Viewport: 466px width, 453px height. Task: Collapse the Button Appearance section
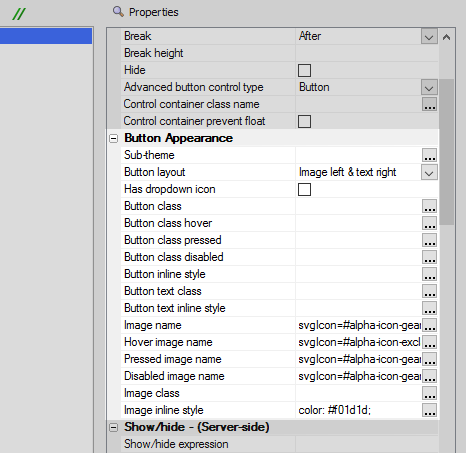point(114,138)
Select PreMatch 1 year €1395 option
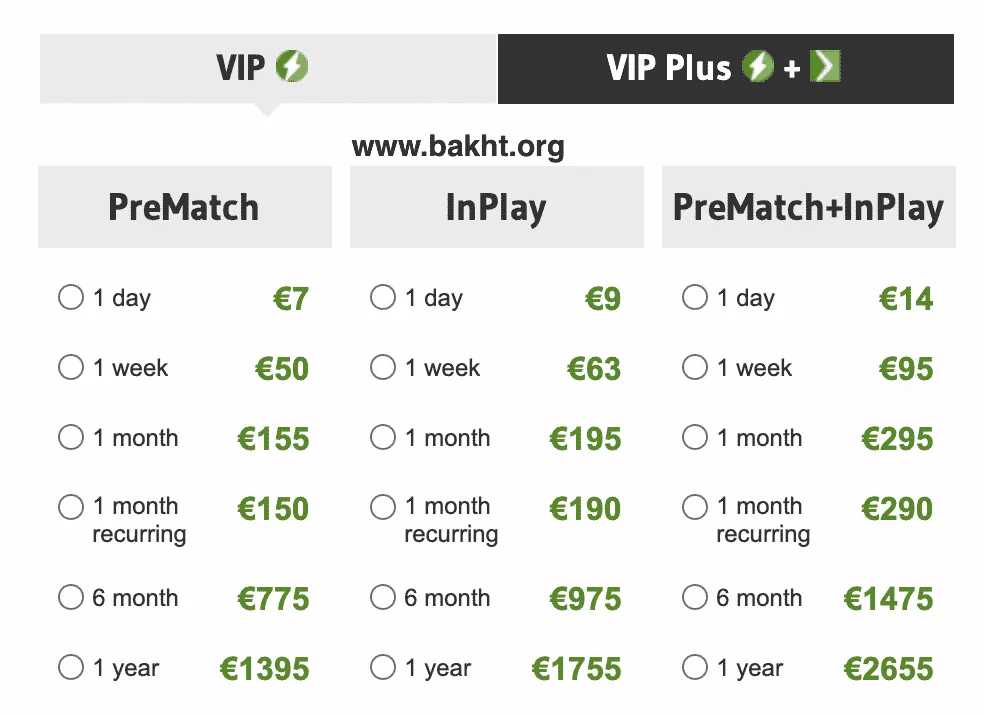The image size is (984, 714). pyautogui.click(x=71, y=668)
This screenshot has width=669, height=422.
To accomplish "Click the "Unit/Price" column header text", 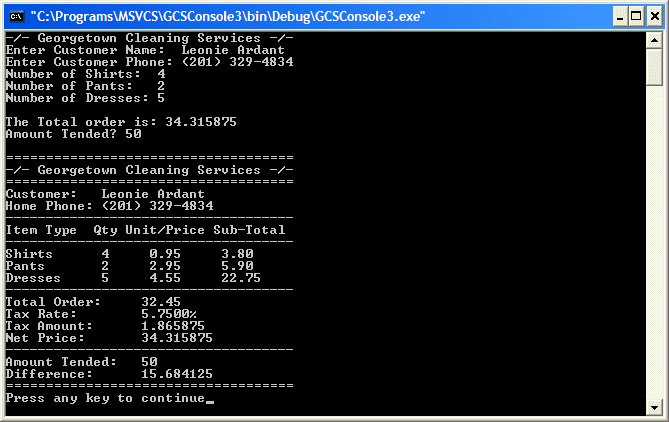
══════════════════════════════
Work to complete
Nothing but the pictures is to be left out; the rest of the listing should be copied exactly.

Task result
Viewport: 466px width, 453px height. Task: Collapse the Button Appearance section
point(114,138)
Select PreMatch 1 year €1395 option
The image size is (984, 714). pyautogui.click(x=71, y=668)
This screenshot has width=669, height=422.
To accomplish "Click the "Unit/Price" column header text", 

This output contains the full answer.